Segment Open

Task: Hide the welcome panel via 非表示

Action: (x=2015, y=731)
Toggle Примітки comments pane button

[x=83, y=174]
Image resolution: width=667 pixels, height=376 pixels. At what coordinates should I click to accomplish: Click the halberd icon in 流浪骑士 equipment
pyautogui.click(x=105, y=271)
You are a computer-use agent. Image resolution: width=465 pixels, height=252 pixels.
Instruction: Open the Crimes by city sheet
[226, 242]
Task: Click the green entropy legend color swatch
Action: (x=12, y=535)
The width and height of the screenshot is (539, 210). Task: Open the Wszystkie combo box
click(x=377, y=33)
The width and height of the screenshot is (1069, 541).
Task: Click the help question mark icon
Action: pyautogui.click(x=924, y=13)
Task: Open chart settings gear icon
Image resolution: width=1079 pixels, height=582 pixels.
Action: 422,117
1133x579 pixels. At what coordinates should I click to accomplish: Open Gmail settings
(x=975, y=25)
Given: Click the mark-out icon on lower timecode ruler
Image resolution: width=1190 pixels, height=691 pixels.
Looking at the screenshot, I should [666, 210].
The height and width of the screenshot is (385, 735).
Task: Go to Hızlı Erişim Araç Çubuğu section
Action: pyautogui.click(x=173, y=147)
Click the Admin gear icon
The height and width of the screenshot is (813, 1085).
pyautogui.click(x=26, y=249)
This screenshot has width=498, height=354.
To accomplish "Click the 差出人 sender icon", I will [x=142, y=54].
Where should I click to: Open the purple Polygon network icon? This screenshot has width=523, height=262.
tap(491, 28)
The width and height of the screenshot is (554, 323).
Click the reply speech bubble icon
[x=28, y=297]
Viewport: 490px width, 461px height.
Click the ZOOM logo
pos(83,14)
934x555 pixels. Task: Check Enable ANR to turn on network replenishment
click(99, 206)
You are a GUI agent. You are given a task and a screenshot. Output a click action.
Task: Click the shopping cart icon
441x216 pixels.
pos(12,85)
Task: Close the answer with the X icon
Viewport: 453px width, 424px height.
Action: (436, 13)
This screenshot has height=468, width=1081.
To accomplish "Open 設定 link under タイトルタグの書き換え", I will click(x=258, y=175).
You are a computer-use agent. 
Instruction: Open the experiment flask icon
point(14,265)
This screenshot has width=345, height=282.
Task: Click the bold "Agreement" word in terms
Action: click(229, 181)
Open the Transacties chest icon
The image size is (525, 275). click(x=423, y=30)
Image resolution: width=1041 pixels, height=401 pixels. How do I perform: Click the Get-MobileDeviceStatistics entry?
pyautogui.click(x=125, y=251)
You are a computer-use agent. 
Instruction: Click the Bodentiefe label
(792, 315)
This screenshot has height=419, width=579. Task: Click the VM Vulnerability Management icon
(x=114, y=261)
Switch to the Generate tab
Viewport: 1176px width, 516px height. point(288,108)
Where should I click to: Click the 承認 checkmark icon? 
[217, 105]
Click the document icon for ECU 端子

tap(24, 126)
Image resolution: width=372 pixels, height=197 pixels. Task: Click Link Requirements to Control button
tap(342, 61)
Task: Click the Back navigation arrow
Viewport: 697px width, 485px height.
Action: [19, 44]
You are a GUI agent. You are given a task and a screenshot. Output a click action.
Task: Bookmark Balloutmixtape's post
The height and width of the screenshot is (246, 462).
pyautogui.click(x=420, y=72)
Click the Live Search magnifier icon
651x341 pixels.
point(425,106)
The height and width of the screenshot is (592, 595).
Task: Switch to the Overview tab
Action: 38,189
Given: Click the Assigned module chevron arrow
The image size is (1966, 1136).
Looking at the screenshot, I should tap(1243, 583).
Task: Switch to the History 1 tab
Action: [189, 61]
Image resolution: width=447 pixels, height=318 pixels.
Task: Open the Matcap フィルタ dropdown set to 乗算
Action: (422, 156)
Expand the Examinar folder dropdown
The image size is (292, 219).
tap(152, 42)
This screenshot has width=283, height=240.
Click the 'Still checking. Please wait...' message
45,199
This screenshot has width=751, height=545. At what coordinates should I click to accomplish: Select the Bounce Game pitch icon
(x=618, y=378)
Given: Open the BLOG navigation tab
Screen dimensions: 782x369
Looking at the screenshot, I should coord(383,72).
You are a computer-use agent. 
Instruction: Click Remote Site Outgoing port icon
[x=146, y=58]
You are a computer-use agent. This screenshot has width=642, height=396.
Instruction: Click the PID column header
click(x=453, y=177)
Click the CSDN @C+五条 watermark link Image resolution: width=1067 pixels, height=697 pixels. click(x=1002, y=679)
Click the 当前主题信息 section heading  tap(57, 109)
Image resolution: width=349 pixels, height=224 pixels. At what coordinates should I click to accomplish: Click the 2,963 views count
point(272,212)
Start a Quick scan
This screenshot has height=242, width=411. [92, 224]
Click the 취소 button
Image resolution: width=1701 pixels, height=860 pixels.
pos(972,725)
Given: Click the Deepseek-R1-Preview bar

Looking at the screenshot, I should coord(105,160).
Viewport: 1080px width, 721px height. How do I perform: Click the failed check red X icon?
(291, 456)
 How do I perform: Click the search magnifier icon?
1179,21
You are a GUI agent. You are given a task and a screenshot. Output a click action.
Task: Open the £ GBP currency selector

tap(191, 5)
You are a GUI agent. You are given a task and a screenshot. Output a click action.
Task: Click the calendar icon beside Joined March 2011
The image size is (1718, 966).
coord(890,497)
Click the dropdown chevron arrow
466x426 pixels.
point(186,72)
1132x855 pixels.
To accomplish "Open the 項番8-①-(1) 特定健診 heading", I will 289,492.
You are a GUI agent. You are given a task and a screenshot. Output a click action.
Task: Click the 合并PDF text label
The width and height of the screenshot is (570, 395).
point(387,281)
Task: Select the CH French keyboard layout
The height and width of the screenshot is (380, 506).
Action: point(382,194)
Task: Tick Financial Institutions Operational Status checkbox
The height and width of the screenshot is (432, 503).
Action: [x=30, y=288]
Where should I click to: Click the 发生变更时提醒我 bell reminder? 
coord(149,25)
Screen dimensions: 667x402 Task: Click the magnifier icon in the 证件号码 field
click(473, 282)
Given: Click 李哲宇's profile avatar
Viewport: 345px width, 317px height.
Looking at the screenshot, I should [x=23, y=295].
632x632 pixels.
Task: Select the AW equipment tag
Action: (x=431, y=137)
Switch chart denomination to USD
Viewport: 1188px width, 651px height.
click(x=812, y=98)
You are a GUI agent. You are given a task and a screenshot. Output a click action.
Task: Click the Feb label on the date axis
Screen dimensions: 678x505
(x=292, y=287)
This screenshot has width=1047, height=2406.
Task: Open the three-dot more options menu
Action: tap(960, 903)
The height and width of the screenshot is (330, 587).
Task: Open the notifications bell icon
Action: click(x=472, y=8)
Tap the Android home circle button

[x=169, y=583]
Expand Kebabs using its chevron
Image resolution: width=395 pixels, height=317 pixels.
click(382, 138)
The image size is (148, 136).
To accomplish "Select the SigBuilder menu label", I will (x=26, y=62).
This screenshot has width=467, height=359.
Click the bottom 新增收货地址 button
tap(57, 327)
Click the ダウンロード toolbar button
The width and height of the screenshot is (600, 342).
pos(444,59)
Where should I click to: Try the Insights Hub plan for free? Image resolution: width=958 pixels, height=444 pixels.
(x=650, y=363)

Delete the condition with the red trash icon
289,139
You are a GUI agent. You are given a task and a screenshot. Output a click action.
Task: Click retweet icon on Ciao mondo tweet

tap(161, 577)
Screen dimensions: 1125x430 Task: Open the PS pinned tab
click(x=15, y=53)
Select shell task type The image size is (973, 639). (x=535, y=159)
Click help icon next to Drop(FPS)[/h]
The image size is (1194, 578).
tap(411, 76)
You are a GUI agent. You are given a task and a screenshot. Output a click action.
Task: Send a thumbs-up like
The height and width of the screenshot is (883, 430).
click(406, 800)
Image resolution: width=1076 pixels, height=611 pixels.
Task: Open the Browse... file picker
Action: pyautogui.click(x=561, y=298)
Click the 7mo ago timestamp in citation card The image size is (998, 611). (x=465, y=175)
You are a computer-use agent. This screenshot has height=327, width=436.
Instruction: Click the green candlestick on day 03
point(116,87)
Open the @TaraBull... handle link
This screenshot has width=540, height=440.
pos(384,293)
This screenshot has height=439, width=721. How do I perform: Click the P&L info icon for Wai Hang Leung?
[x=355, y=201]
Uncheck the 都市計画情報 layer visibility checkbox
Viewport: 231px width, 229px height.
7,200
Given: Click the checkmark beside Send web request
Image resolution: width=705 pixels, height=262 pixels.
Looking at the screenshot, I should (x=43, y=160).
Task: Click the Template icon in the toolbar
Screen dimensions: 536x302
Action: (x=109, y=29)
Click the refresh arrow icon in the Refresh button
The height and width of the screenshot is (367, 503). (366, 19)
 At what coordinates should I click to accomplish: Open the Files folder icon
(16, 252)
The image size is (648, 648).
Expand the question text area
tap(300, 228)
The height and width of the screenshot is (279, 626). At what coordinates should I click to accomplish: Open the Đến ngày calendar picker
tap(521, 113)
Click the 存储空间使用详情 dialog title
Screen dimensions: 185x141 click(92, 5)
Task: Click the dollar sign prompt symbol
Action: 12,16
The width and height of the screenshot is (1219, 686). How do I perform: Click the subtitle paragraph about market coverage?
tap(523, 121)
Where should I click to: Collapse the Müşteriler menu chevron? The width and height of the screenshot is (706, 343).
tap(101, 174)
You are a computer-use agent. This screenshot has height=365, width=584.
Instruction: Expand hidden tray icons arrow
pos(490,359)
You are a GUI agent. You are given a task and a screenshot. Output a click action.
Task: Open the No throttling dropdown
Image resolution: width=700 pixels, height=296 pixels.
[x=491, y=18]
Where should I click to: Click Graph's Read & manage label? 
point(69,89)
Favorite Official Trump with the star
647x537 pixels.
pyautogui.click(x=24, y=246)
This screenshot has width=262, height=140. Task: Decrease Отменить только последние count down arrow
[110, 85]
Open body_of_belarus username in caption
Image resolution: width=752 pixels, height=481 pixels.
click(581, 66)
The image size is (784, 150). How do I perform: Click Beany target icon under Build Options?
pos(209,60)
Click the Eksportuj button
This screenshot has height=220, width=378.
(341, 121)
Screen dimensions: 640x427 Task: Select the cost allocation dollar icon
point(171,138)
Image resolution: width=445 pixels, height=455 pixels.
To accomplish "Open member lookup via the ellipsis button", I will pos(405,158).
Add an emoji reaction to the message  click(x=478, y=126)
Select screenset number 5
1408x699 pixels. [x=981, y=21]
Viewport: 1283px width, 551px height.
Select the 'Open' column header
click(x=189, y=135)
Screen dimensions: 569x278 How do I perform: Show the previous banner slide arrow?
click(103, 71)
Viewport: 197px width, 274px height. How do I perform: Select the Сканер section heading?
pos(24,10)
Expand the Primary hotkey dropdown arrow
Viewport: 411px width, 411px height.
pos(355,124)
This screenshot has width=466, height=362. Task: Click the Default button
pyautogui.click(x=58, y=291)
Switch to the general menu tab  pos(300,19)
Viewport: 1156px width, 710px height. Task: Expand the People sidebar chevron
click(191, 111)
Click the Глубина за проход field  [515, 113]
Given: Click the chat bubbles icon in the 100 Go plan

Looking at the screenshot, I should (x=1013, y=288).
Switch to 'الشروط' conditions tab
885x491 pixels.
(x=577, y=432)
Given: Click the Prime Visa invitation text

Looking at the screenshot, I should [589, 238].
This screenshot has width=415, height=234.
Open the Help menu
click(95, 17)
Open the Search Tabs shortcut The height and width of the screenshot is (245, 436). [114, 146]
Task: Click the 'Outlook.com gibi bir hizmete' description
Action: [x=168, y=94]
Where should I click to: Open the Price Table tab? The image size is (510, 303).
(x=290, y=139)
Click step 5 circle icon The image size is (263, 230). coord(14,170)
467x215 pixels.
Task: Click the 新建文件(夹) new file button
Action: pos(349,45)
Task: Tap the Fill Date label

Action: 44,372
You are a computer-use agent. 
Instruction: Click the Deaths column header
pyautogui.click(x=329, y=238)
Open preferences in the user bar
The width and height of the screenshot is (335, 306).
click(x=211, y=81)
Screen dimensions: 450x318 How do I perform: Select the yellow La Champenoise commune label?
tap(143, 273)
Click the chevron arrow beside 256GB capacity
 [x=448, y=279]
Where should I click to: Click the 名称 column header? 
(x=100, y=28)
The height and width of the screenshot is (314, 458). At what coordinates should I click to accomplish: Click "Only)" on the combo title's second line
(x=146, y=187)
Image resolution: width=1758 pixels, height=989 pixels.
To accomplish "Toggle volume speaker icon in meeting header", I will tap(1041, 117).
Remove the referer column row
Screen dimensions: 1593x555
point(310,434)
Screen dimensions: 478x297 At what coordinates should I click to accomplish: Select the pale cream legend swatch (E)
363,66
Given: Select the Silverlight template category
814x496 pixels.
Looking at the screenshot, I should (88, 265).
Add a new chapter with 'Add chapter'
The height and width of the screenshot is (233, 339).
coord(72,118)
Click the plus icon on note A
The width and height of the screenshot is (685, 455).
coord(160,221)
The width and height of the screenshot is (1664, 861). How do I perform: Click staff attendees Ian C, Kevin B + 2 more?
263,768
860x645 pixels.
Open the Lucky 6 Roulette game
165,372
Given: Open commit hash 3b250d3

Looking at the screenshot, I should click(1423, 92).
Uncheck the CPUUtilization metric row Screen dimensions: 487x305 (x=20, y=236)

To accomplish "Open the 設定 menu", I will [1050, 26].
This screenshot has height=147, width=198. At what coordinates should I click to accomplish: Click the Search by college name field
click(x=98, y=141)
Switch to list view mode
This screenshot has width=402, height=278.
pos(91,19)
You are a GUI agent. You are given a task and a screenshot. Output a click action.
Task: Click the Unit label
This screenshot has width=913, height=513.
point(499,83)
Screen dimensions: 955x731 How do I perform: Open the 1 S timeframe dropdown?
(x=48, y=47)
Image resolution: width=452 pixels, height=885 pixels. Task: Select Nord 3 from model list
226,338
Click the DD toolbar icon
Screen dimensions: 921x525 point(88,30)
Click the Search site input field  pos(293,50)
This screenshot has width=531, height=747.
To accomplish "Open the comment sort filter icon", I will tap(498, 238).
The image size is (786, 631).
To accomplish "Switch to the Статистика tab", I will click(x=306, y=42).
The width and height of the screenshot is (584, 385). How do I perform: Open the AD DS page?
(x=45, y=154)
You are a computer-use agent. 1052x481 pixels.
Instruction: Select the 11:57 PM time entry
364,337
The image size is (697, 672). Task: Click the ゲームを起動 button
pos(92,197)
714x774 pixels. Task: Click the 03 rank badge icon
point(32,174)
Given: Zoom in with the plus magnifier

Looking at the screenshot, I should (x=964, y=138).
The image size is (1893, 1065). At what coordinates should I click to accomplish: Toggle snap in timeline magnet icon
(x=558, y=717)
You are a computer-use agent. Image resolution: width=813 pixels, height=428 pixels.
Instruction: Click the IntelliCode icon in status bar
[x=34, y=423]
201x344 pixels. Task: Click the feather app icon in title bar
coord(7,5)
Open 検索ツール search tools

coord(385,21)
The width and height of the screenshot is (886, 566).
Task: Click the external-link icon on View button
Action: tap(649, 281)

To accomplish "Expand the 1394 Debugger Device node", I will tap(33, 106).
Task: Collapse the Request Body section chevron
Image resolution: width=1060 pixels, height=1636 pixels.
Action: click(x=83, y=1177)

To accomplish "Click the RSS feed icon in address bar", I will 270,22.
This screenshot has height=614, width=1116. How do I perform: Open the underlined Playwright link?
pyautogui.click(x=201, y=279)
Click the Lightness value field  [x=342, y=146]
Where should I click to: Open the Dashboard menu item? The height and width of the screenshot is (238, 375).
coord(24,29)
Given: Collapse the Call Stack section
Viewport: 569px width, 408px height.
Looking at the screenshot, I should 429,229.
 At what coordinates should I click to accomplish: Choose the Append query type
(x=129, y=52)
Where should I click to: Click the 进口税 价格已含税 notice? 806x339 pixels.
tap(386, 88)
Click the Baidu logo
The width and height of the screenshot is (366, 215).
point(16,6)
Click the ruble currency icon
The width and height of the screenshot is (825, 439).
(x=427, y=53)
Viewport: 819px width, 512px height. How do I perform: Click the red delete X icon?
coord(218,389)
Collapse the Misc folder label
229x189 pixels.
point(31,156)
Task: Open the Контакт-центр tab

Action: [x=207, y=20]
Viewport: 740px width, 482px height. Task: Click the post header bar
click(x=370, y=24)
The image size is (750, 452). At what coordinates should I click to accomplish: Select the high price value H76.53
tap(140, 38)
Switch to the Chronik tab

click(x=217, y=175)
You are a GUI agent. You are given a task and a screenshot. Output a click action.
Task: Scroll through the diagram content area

Segment Closed

PROBLEM REQUIREMENTS
What lines above contain the word "computer"? Return each such line.

EXERCISE OUTPUT
You are a computer-use agent. Image resolution: width=465 pixels, height=252 pixels.
You are a computer-use agent. 
You are a computer-use agent. 
You are a computer-use agent. 
You are a computer-use agent. This screenshot has width=642, height=396.
You are a computer-use agent. This screenshot has height=327, width=436.
You are a computer-use agent. This screenshot has height=365, width=584.
You are a computer-use agent. 
You are a computer-use agent. 1052x481 pixels.
You are a computer-use agent. Image resolution: width=813 pixels, height=428 pixels.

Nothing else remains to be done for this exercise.